Much better are stories like "Blind Date 1" and "Galactic Funnels," the latter of which was selected for The Best American Comics 2009. "Blind Date 1" adapts a real episode of the syndicated show, and Shaw lets the awkwardness, forced gaiety and psychological impediment to happiness (the guy, anyway--what's his problem?) speak for themselves, while his cool blues, moody shadows and abstractions add a jazzy sensuality the shot-on-video game/reality show lacks. "Galactic Funnels" is justifiably acclaimed, an assured King of Comedy-style romp through the hollow life of a young man who finds an artist he admires, imitates and eventually tries to absorb. Full of dazzling color choices and smart storytelling that firmly deny this is a satire of the art world, the two key panels are, appropriately, near the beginning and right at the end. We see young Stan Smart toiling away, trying by repetition to lock into his hero Don Dak's real inspiration, galactic funnels, represented by Dak as circles. The splashes of color on Dak's face and the intense look in his eyes makes clear who the real artist is. Dak is obsessed, inspired. Stan is hip, a planner. He slavishly copies, with a compass. His worship appeals to Dak's vanity, briefly, but Dak's muse wins out. There can be only one funnel artist, and his love is sincere. Even when Stan tries to make a small innovation, a new wrinkle to call his own, he succumbs to the impulse of the hack: do the same thing, only bigger.

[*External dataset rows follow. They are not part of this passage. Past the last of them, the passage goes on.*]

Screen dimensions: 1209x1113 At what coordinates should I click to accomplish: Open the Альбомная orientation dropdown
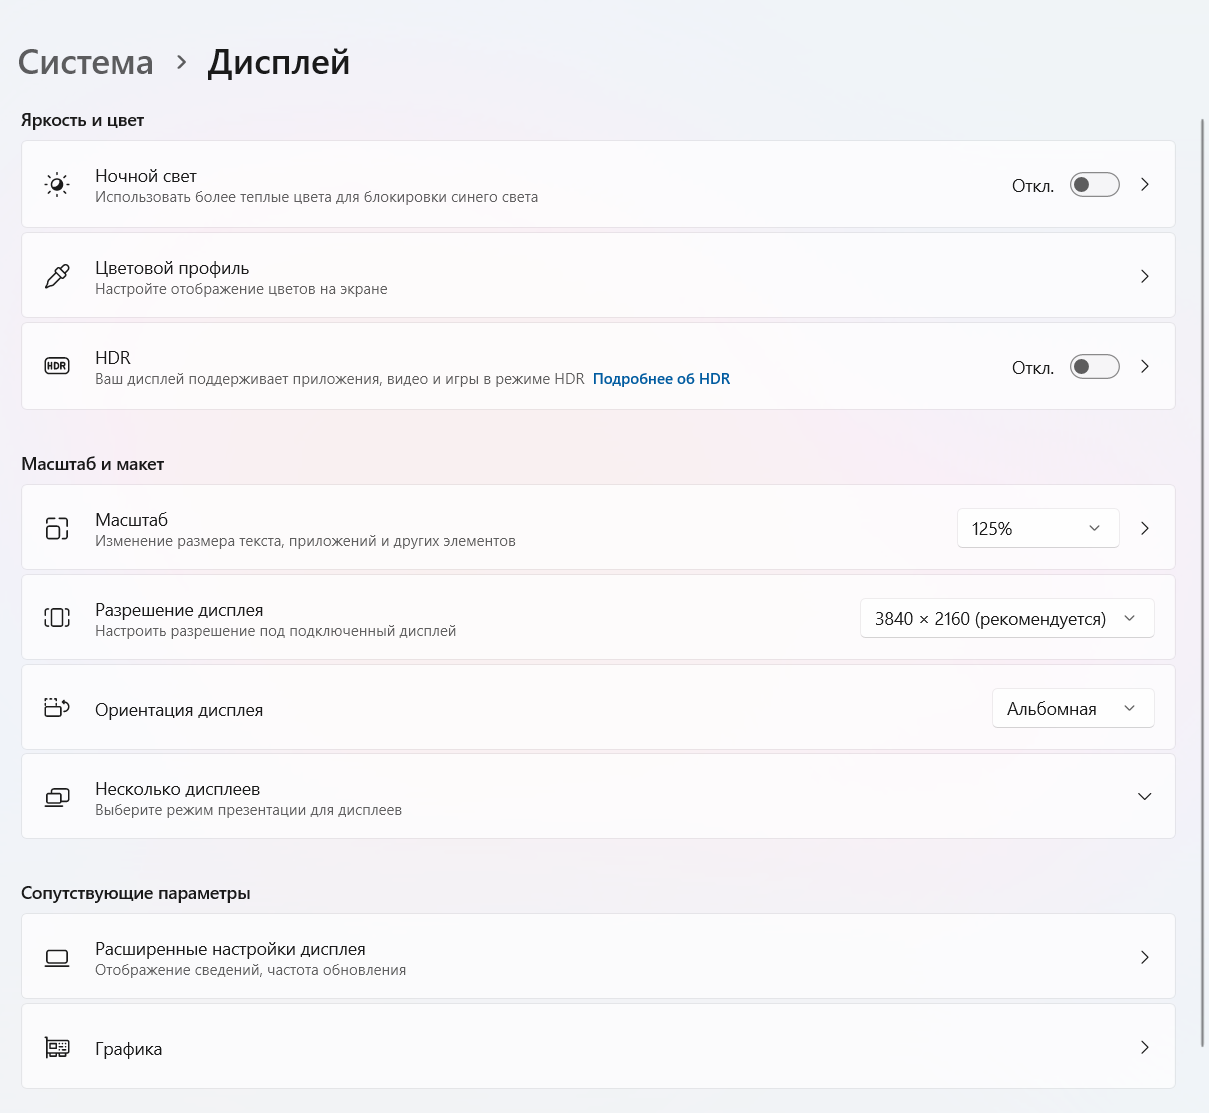click(x=1072, y=708)
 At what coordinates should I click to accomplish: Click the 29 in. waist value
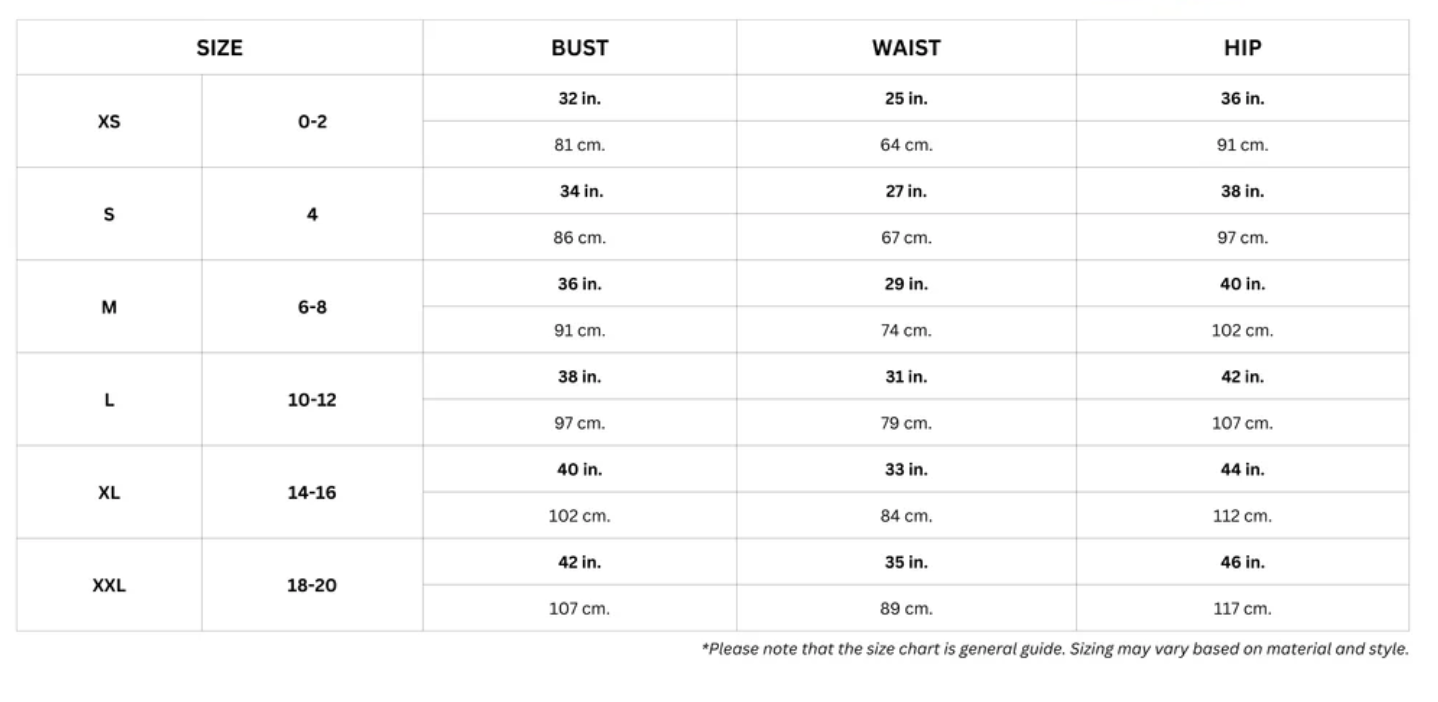click(x=906, y=284)
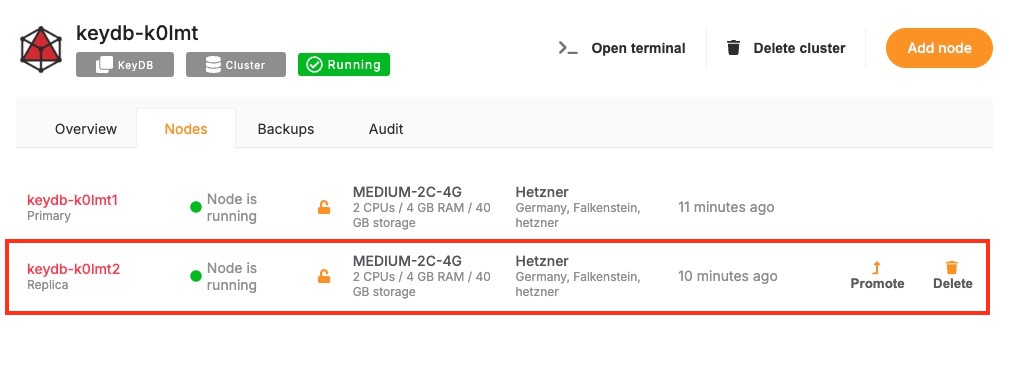Click the orange trash icon above Delete
The image size is (1009, 373).
click(952, 268)
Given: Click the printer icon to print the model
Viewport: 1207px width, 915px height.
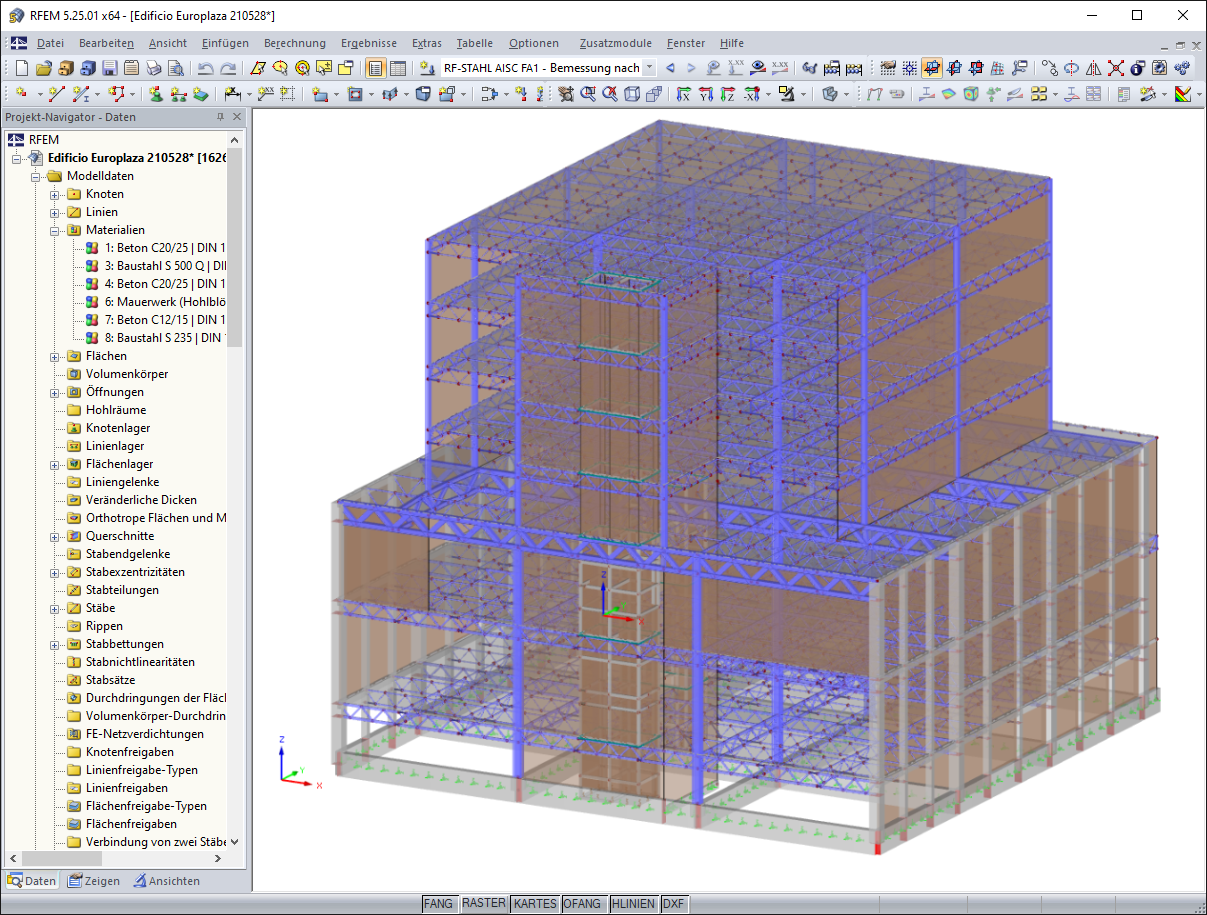Looking at the screenshot, I should click(x=152, y=68).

Shaw ends with what appears to be a new story in storyboard form (although drawn and colored with more of an eye towards publication than the "Unclothed" storyboards) that's another story of disconnection, finding a sort of "Joe the Plumber" instant celebrity trying to deal with his new fame. What's funny is that while his new manager is undeniably a crass womanizer giving him advice that may not help him find a genuine soulmate, the advice is much better for at least getting the ball rolling and starting a relationship than Joe's naked sincerity. It ends up as a nice visual bookend to "Unclothed," a reassuring piece of self-examination from an artist whose star is on the rise, and in its comics/storyboard hybrid format a fork in the road for where his career may take him.